Autre mesure âprement combattue par les associations gays et lesbiennes, un passage du texte précise que «la Constitution protège le mariage, considéré comme l'union de base la plus naturelle entre un homme et une femme et fondement de la famille ». La nouvelle Constitution revient également sur le droit à l'avortement, jusqu'ici très largement toléré en Hongrie, en stipulant que «depuis sa conception, la vie mérite d'être protégée comme un droit humain fondamental», ajoutant que « la vie et la dignité humaine sont inviolables». Cette mention, qui pourrait être interprétée comme une mise hors la loi de l'interruption volontaire de grossesse (IVG), illustre l'influence croissante de l'Église et des mouvements «pro-vie» sur la scène politique hongroise, avec le retour au premier plan des conservateurs du Fidesz.

Procédure «antidémocratique»  

Enfin, la «Constitution Orban» confirme l'octroi de la nationalité hongroise aux Hongrois de souche résidant à l'étranger. Vieille antienne du Fidesz, cette mesure qui concerne plus de 500.000 personnes établies dans les pays voisins, en premier lieu desquels la Slovaquie et la Roumanie, qui dénoncent inlassablement les visées irrédentistes de Budapest, accusé de vouloir rétablir son influence dans les territoires perdus en 1918.

Privée de tout pouvoir de nuisance au Parlement, très affaiblie depuis sa déroute électorale d'avril 2010, l'opposition socialiste espère encore provoquer une sortie de route, en dénonçant une procédure «antidémocratique». Une Constitution votée par un seul parti «ne convient pas à un État de droit», protestent plusieurs organisations non gouvernementales, dont TASZ, l'Association pour les droits de l'homme. La précédente Constitution, élaborée en 1949, avait été largement remaniée en 1989 après la fin du communisme. «Même si personne ne l'aimait vraiment, elle avait été alors élaborée avec la participation de tous les acteurs publics», relève le politologue Gabor Török.

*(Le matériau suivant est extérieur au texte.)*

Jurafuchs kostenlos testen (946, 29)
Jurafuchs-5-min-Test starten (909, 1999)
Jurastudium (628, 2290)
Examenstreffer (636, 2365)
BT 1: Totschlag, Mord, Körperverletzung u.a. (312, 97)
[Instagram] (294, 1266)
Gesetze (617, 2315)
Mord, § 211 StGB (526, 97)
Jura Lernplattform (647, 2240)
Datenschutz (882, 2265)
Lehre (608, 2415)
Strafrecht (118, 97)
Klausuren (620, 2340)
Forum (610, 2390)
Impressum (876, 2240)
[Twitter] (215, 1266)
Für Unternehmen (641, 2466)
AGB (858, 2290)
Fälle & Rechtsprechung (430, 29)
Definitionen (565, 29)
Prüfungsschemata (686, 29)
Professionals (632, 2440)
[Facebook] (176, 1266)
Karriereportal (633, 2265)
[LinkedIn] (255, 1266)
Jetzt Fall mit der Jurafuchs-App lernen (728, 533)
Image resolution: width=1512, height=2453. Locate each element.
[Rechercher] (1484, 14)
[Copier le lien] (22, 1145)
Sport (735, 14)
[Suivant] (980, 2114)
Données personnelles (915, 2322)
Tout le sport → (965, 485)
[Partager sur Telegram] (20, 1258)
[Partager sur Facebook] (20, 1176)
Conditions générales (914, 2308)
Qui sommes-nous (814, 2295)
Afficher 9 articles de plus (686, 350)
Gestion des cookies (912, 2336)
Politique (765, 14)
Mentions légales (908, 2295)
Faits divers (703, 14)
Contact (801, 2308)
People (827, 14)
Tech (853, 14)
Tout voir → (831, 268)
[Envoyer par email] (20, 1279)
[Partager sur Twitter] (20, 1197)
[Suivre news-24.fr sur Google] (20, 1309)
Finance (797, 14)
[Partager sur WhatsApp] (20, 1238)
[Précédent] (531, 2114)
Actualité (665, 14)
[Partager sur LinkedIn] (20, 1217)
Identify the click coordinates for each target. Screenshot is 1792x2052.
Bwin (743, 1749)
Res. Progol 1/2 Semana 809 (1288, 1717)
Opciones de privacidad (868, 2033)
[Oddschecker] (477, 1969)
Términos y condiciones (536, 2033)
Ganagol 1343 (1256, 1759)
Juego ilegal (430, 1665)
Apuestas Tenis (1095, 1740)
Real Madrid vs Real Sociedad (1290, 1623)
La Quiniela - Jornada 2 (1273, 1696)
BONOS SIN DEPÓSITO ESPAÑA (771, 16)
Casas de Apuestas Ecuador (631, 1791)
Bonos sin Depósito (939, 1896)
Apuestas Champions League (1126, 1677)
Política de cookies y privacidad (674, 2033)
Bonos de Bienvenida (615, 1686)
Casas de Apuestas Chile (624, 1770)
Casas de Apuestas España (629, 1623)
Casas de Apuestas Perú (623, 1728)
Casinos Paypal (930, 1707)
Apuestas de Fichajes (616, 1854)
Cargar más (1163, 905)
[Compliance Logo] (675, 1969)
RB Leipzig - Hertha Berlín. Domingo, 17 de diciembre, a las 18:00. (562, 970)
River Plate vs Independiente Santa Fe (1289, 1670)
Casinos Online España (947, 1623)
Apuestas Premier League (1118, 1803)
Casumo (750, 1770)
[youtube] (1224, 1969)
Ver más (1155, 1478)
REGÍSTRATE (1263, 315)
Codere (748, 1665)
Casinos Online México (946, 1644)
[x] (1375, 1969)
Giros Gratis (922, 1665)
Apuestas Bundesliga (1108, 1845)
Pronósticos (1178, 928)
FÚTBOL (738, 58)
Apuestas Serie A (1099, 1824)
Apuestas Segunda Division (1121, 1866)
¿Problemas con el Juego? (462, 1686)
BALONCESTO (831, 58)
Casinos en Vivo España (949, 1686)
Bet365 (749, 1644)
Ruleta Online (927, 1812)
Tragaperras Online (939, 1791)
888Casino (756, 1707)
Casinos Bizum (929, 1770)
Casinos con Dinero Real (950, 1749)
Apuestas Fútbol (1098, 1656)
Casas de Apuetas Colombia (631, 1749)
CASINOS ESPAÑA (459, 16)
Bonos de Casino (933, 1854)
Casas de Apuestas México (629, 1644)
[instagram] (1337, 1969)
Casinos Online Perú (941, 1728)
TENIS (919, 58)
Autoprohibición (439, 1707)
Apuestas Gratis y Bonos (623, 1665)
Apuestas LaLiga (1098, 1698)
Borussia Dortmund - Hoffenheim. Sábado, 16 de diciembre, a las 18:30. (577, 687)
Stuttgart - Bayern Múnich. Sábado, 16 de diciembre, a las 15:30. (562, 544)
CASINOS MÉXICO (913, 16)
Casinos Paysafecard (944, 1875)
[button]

En visite à Budapest dimanche et lundi, le secrétaire général de l'Organisation des Nations unies (ONU), Ban Ki-moon, a incité les autorités hongroises à consulter les institutions internationales, à commencer par l'Union européenne, dont la Hongrie assure justement la présidence jusqu'au 30 juin prochain. «Je sais qu'il y a des inquiétudes au niveau international, a déclaré le haut fonctionnaire onusien. J'apprécierais que la Hongrie prenne conseil auprès d'autres (institutions), en Hongrie ou auprès du Conseil de l'Europe ou des Nations unies». Viktor Orban, qui se dit «serein», a déjà précisé qu'il envisageait de soumettre la Constitution à la Commission européenne, sans pour autant s'engager à accepter d'éventuelles modifications.